Member of the Legislative Assembly of the Province of Canada for Kent
- In office 1845–1847
- Preceded by: Samuel Bealey Harrison

Personal details
- Citizenship: British subject
- Party: Compact Tory

= Joseph Woods (Province of Canada politician) =

Province of Canada politician

Joseph Woods was a politician in the Province of Canada, which had been formed by the merger of Upper Canada and Lower Canada in early 1841. Woods served two terms in the Legislative Assembly of the new province. He was elected in 1841 to the first Parliament of the Province of Canada, representing the riding of Kent in Canada West (now Ontario). He was defeated in the general election of 1844, but re-elected in a subsequent by-election in 1845 when the Kent seat became vacant.

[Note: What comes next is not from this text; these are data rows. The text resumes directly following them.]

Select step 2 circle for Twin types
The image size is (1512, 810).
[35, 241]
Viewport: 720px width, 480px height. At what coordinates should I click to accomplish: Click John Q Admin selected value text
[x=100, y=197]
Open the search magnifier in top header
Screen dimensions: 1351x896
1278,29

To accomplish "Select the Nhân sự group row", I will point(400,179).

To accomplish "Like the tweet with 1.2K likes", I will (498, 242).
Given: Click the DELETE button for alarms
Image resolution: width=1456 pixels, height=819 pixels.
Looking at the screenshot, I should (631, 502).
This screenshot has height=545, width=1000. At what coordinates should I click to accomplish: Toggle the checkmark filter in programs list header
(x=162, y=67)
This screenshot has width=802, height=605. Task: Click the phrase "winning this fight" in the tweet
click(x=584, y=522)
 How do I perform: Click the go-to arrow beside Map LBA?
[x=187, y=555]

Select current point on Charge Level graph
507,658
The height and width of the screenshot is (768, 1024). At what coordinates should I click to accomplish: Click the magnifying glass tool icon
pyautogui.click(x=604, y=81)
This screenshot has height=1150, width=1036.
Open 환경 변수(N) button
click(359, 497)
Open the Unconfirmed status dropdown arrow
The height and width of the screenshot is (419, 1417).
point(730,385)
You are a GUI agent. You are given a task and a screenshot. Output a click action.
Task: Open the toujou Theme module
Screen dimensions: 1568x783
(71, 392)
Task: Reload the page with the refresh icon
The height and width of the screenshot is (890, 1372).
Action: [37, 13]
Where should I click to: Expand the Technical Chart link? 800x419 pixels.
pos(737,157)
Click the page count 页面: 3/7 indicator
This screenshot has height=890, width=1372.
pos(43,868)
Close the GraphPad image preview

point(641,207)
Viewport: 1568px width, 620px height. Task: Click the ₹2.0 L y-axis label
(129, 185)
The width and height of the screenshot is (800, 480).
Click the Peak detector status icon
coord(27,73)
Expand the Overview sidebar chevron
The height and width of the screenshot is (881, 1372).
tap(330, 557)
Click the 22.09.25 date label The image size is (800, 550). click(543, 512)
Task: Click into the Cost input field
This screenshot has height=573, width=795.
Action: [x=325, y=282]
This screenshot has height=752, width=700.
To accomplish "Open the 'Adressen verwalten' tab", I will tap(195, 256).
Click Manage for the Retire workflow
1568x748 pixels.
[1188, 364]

Woods was a Compact Tory, a conservative who supported the Family Compact, the oligarchic group which had controlled the government of Upper Canada prior to the merger with Lower Canada. In the general election of 1841 for the first Parliament, he won the election for the Kent riding, defeating Reform candidate Samuel Bealey Harrison. The election was hotly contested, and the returning officer refused to make a return of the writ. Woods successfully petitioned the Legislative Assembly to be declared the winner of the election.

Following the election, there was a large public dinner held in his honour in the town of Chatham on July 16, 1841. Amongst those who attended were Harrison and Colonel Prince, who had been elected in the neighbouring riding of Essex. After the dinner, there were toasts to Queen Victoria and to the Governor General of the Province of Canada, and British patriotic songs were sung.

Analysing the overall election results, the Governor General, Lord Sydenham, stated that he believed that there were about six Compact Tories who would oppose his administration. Woods was likely amongst those six.

In the first session of the Parliament, Woods voted in support of the union, but also voted with the other Compact Tories in opposition to Sydenham's attempts to form a broad-based government across factional lines. In subsequent sessions, he voted consistently with the other Compact Tories, against proposals that tended to increase the authority of the Assembly over that of the Governor General.